No tocante à “essência” do pecado, Tillich enfatiza a sua natureza religiosa e supramoral, segundo Agostinho. Cita-o: “O começo do pecado é o orgulho; o começo do orgulho, o abandono de Deus”. Niebuhr utiliza este termo (pride) para o pecado original, alinhando-se com Agostinho, mas, na opinião de Tillich, o termo grego hybris seria mais adequado para expressar o pecado fundamental (HPC:138). A punição imediata do pecado seria ontológica: aquilo mesmo que ele intenciona, a separação de Deus, a perda do bem supremo, e a morte espiritual. Com essa morte, a alma perde o controle do corpo, caindo na prisão da concupiscência, o desejo infinito e interminável de realizar o próprio ser com a abundância da realidade (HPC:139).

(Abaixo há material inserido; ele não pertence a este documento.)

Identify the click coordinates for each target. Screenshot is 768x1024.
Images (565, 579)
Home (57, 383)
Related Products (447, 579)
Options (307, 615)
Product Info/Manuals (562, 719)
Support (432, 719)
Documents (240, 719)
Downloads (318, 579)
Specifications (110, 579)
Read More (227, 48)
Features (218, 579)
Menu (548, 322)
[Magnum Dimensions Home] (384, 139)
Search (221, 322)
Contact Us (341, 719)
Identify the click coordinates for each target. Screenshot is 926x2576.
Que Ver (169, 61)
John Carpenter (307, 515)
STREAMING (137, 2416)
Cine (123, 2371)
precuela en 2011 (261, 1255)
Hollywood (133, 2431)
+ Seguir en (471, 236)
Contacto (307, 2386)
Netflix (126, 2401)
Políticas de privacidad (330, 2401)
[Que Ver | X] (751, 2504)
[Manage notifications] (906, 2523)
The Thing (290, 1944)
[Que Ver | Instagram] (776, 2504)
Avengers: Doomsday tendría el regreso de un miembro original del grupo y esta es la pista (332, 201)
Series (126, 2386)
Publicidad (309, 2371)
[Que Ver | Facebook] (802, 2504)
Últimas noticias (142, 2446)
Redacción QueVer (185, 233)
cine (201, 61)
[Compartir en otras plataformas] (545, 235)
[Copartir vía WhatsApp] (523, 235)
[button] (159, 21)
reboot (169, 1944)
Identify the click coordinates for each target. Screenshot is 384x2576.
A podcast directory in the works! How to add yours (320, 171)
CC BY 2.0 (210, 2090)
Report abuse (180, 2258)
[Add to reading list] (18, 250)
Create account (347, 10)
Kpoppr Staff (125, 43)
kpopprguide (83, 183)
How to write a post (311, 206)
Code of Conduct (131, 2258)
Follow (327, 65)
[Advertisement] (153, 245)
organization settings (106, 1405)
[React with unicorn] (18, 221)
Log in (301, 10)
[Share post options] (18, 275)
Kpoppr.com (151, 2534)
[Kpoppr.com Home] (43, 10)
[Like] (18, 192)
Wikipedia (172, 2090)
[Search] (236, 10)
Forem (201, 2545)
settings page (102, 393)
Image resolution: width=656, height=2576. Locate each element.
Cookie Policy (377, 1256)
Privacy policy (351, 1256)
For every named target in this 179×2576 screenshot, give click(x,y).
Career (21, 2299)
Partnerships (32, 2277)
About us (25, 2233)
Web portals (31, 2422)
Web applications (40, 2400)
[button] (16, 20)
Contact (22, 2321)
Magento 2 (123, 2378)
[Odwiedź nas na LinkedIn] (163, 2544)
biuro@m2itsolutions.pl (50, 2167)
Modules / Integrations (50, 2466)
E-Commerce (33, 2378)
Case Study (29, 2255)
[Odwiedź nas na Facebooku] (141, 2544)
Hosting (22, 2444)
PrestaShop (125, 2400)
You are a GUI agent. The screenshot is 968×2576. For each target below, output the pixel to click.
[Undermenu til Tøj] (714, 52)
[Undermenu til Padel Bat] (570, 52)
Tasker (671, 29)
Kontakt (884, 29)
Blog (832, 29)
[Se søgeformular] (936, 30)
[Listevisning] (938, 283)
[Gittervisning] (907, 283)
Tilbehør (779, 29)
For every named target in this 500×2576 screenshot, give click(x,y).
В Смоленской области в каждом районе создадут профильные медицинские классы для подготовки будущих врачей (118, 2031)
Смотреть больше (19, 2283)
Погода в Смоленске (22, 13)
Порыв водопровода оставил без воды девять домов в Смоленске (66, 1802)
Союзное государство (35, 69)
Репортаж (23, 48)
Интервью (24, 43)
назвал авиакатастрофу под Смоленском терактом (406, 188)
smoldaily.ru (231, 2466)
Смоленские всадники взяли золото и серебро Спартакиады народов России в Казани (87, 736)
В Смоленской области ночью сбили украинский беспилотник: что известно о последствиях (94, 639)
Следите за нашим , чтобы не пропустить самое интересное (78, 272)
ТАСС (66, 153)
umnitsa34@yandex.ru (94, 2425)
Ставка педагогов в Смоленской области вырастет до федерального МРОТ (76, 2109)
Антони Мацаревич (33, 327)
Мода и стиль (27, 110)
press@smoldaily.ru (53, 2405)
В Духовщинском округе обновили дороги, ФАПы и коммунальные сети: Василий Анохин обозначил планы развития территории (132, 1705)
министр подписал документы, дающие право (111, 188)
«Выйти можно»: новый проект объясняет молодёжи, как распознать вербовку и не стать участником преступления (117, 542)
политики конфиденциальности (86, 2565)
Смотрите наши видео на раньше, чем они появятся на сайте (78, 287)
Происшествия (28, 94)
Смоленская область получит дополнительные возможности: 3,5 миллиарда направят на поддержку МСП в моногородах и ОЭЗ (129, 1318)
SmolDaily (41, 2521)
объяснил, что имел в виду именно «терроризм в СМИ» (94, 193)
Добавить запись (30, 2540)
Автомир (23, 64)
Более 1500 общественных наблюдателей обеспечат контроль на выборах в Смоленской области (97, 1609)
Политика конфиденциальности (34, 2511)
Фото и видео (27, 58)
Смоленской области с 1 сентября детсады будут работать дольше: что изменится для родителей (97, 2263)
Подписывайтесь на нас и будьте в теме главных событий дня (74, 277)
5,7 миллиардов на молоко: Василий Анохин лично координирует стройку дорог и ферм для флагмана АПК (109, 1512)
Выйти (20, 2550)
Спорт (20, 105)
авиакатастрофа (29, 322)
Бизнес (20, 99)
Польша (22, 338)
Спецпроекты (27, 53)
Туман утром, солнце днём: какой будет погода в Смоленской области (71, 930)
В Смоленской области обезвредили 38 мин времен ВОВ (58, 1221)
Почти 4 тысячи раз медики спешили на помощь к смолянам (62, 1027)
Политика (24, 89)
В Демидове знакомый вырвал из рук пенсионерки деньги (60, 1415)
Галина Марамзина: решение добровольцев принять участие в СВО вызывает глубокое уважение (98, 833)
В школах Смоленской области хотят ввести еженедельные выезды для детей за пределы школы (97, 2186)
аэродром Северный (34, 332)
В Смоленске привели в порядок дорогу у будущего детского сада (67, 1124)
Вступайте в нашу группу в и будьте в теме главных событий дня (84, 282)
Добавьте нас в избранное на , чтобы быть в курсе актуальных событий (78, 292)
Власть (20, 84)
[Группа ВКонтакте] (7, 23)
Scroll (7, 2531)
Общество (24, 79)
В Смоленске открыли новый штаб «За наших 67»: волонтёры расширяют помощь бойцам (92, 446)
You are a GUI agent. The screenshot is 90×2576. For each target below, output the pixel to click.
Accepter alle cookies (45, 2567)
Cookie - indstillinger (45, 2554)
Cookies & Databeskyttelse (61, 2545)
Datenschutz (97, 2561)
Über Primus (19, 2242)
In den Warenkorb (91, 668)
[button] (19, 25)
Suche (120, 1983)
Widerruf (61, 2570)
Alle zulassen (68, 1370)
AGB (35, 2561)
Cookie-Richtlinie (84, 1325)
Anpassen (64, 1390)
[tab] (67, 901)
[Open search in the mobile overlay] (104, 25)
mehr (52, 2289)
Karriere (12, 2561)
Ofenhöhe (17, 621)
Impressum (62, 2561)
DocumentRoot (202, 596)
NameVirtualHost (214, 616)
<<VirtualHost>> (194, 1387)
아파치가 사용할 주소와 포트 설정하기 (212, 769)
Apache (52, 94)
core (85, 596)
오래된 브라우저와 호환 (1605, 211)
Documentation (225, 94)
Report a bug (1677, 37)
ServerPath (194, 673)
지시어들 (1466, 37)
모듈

Tillich comenta ainda as idéias de Agostinho sobre a transmissão do pecado. Rejeita, naturalmente, a tentativa de reunir a espiritualidade do pecado humano com a sua transmissão biológica hereditária a partir de Adão, bem como as idéias negativas sobre a sexualidade. Mas reconhece um significado válido na dura doutrina da massa

perditionis:

Esta é a mais poderosa ênfase na solidariedade da raça humana na tragédia do pecado. Assim, ele nega radicalmente – quase num sentido maniqueu – a liberdade da personalidade individual. A unidade abrangente da humanidade faz com que sejamos o que somos. Ora, à luz da moderna pesquisa levada a efeito pela psicologia profunda e pela sociologia, podemos provavelmente entender melhor do que

nossos pais o que Agostinho queria dizer, ou seja, a participação inevitável de cada pessoa na existência humana, na estrutura social, bem como na estrutura psicológica individual, neurótica ou não (HPC:140).

Tillich procura, aqui, interpretar a solidariedade humana no pecado em termos sociológicos e existenciais, seguindo a tendência que, como observamos, se repete no século XX, tanto em meios católicos como protestantes. Enfim, ele reconhece que o homem perdeu a sua liberdade de voltar para o bem, estando sob a lei da escravidão, e totalmente dependente da graça divina. Comenta ainda a predestinação e a irresistibilidade da graça, sem discutir profundamente o seu significado (HPC:141).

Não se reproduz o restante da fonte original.